Work instruction: Write out only the lines from the line containing "The image size" to the end of the listing below, both included, exactly as they stand. Drop the pictures.

[[ Data section, beginning ]]

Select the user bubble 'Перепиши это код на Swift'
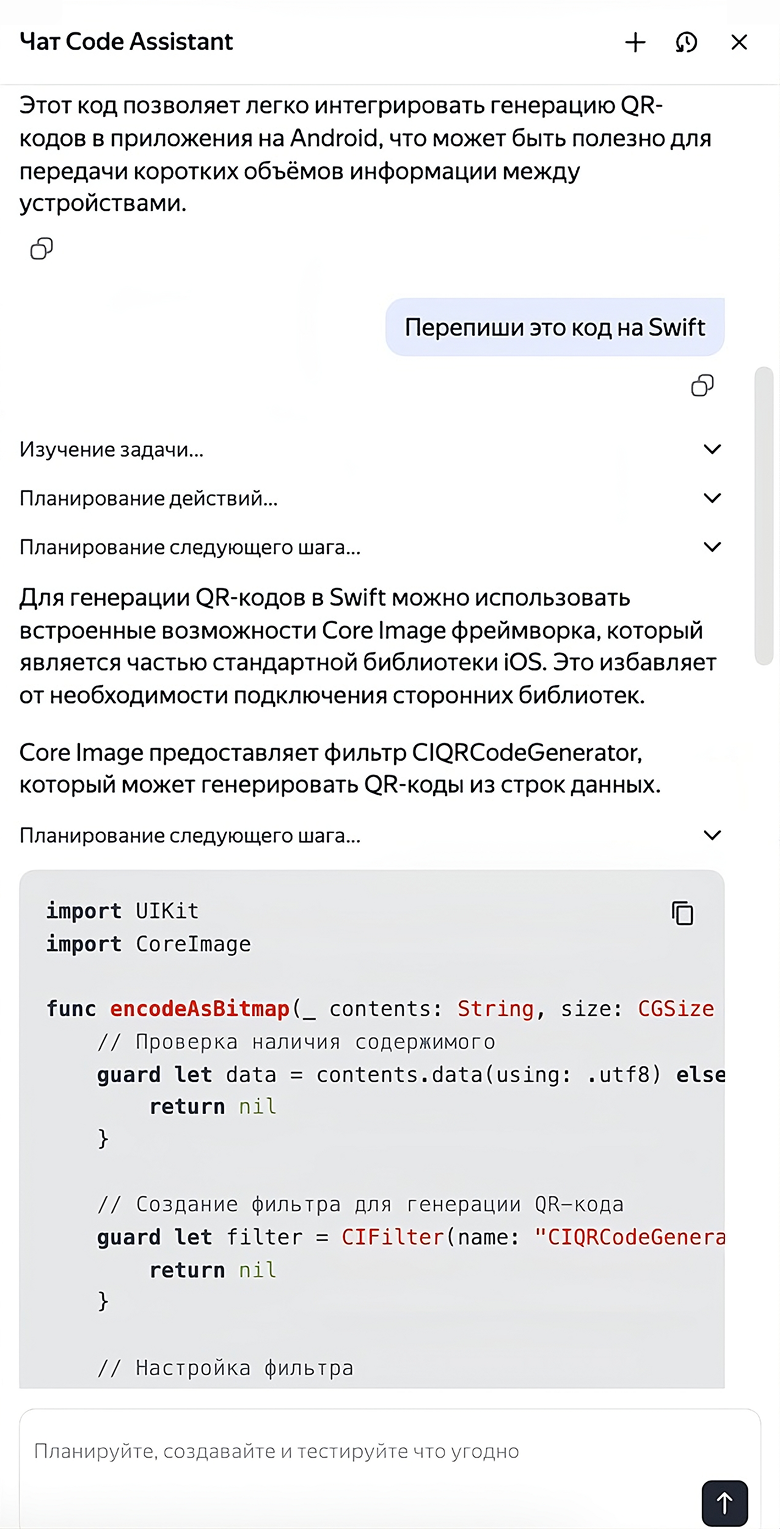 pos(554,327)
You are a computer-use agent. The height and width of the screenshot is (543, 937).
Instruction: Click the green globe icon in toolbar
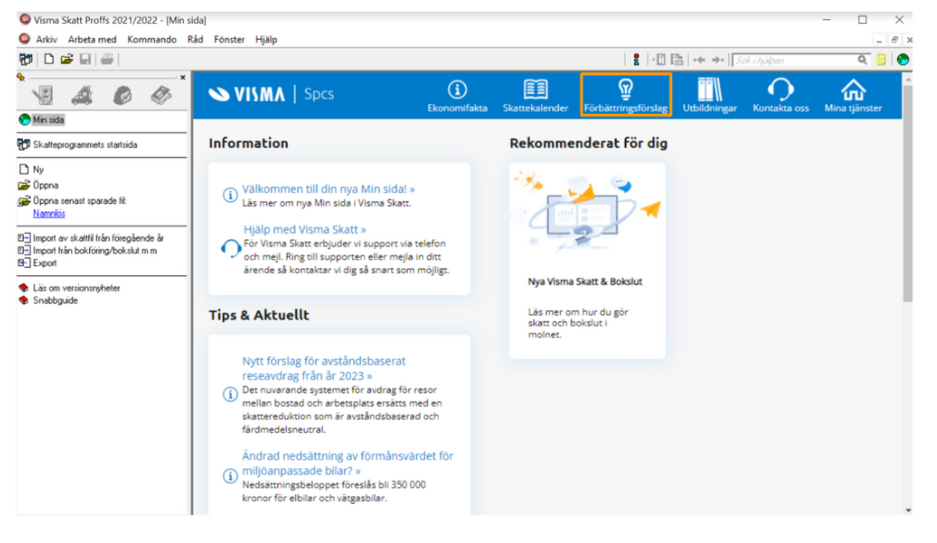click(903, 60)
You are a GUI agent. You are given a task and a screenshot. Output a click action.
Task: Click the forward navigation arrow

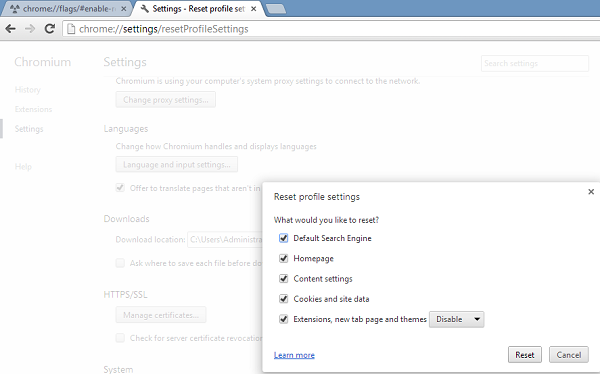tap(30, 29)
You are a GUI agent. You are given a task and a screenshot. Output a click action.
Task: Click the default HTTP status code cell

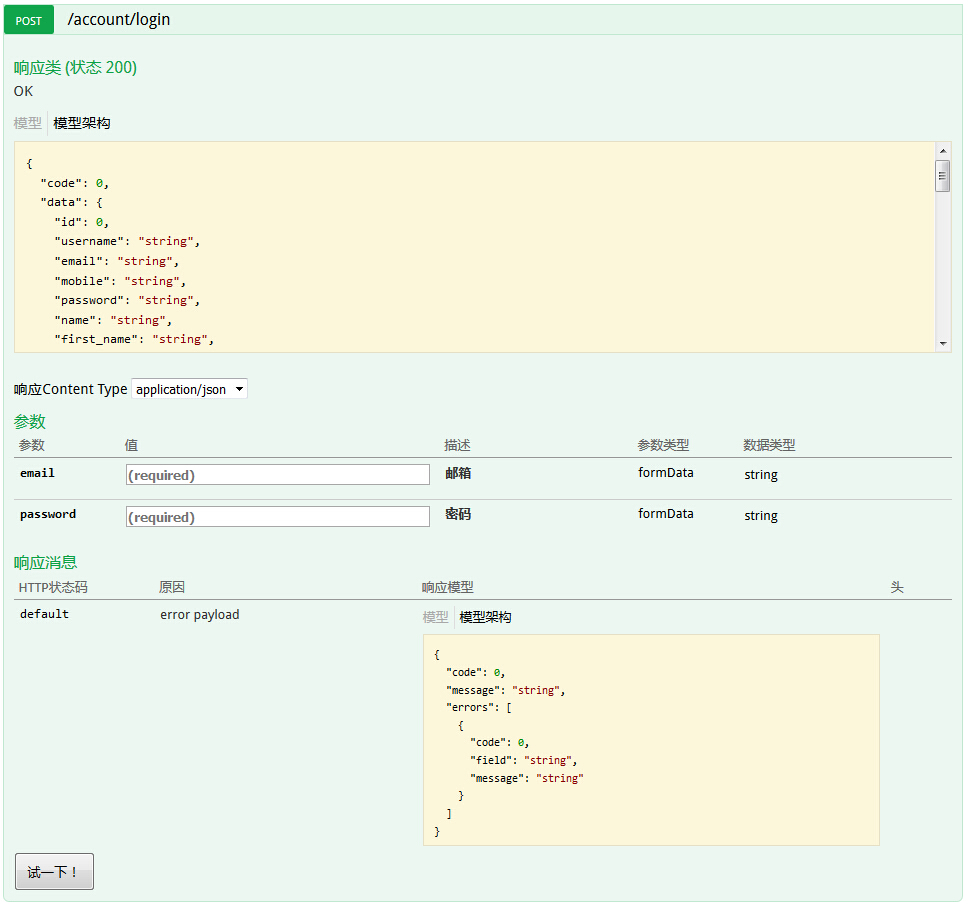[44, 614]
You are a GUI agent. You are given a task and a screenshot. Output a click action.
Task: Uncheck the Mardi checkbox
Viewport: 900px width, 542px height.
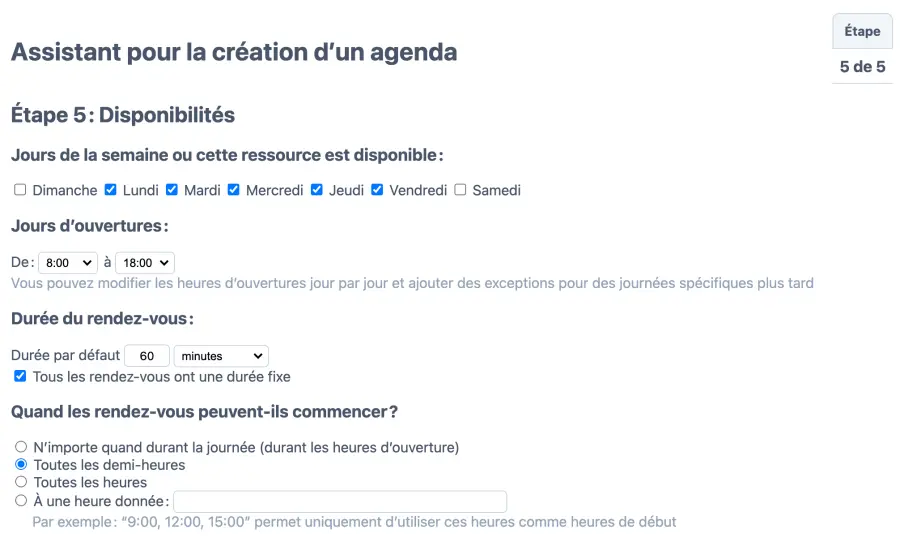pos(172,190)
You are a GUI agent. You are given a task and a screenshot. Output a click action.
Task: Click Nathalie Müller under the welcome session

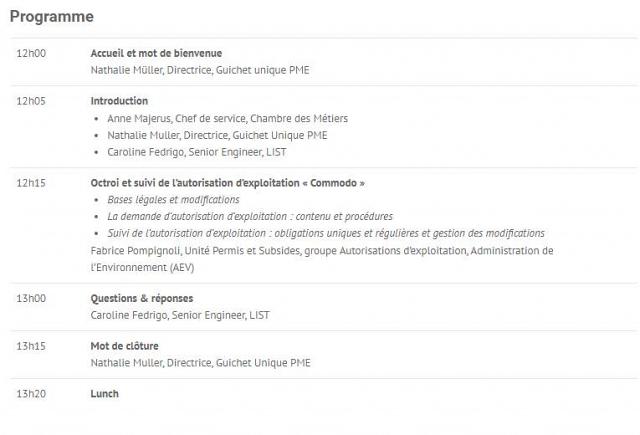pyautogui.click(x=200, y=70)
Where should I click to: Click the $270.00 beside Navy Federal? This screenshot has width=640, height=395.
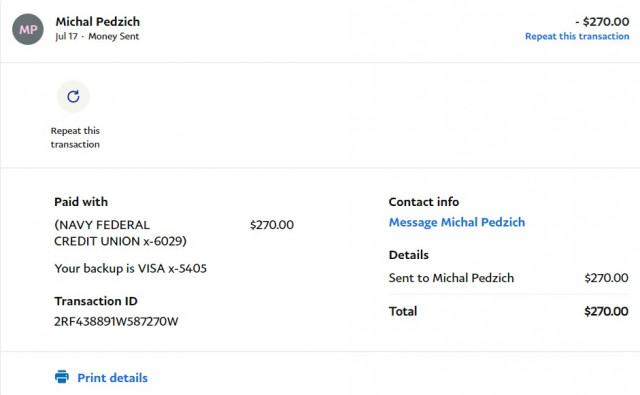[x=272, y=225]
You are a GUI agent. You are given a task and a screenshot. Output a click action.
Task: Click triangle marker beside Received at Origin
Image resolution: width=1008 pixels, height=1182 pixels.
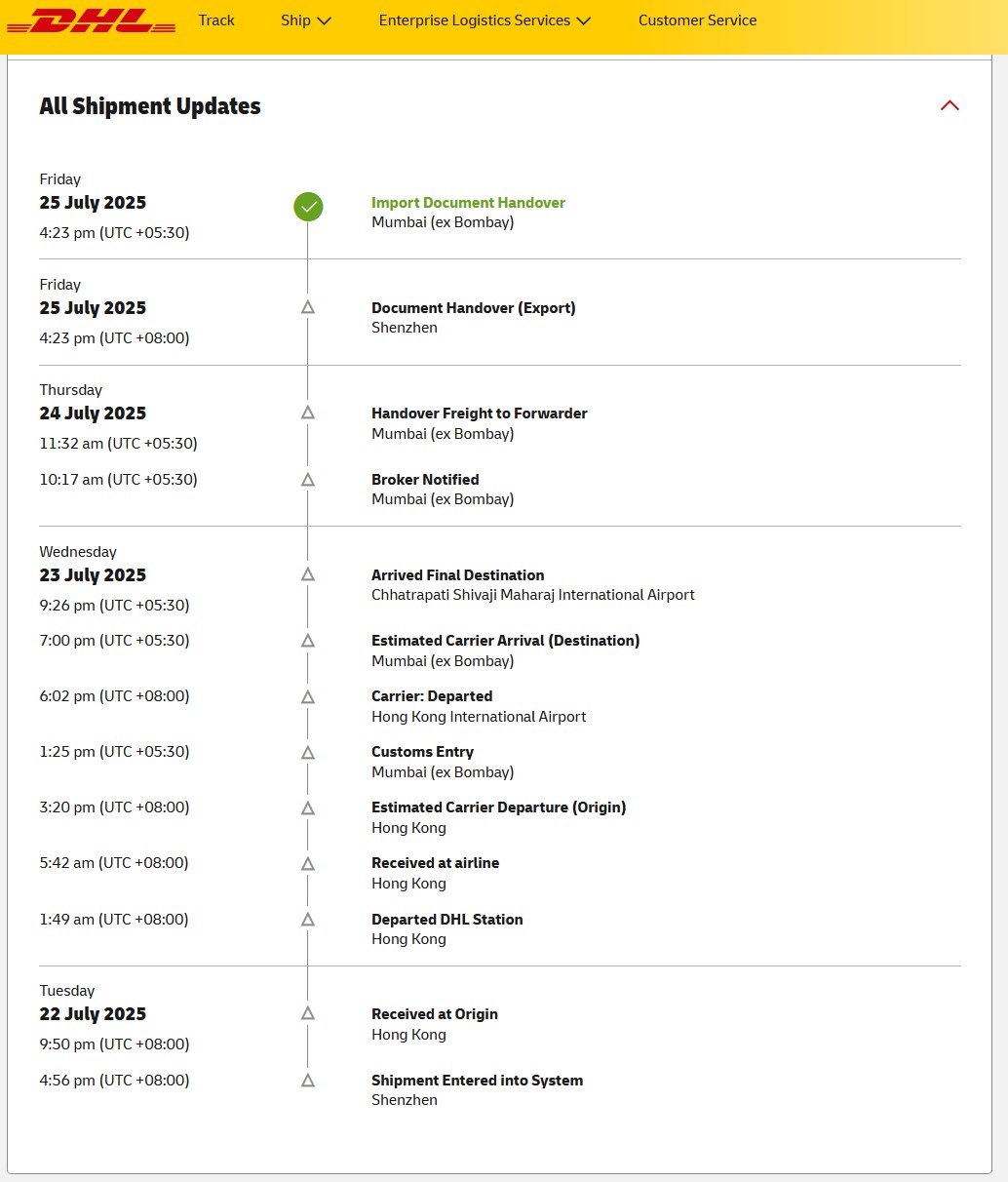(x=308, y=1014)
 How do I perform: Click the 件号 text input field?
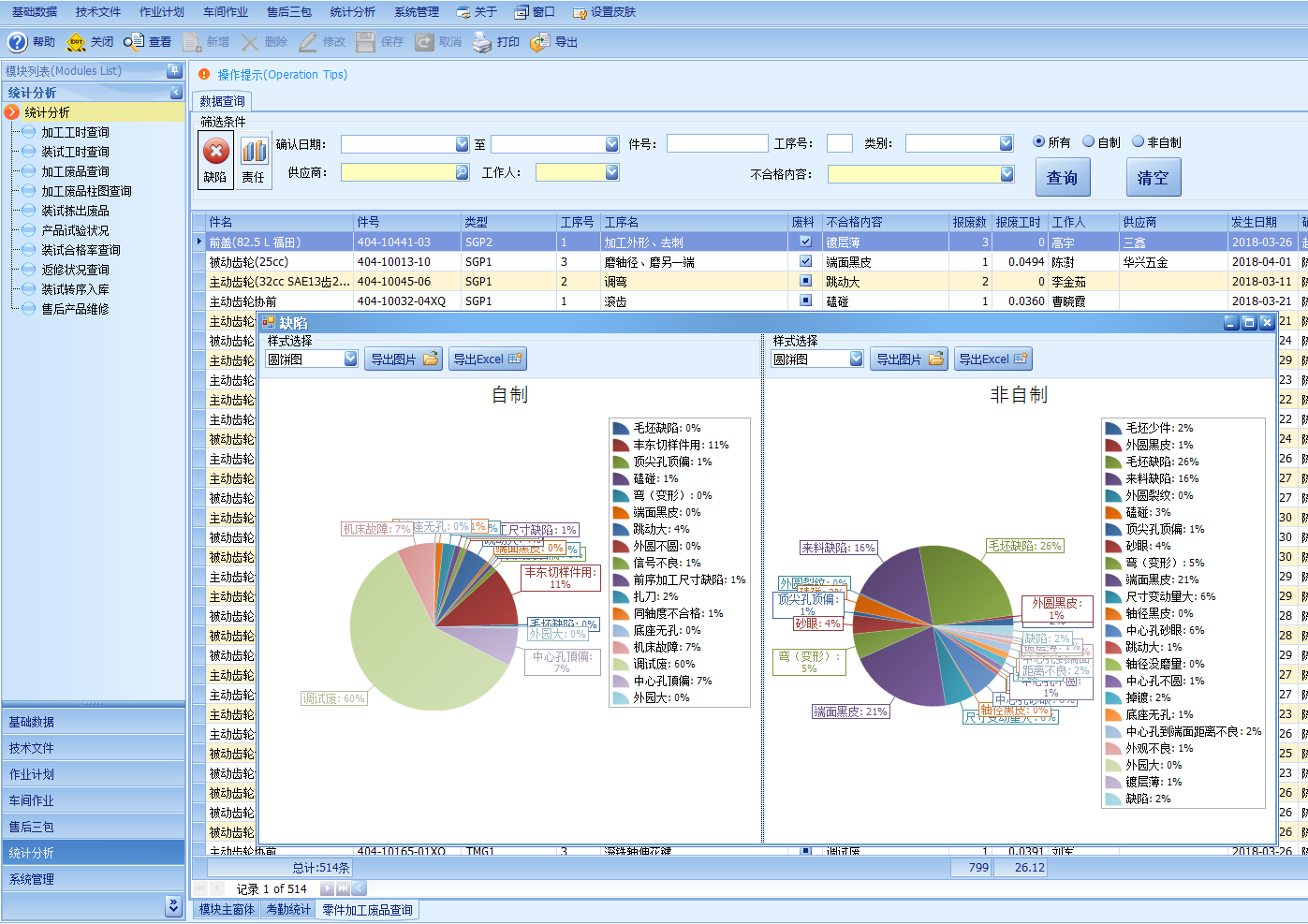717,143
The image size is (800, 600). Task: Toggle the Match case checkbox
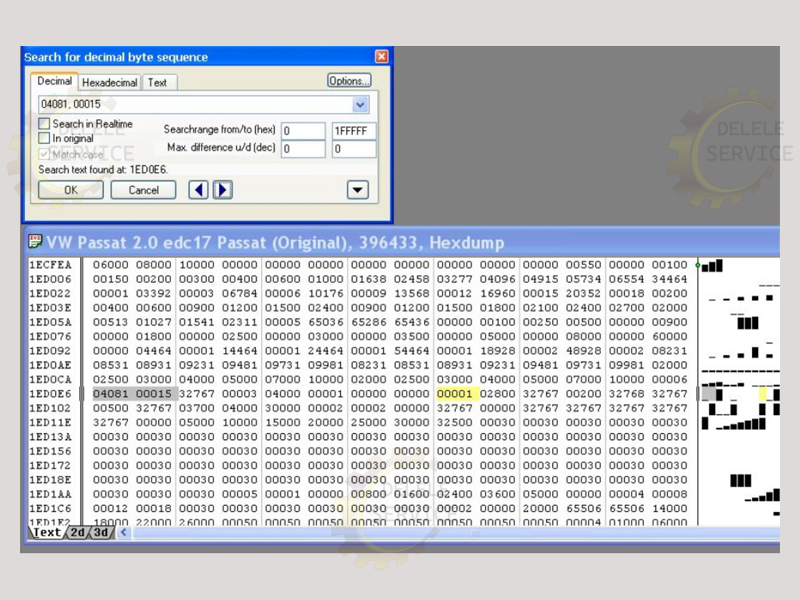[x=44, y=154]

[[ Data section, end ]]

Solved problem:
The image size is (800, 600). Task: Toggle the Match case checkbox
[x=44, y=154]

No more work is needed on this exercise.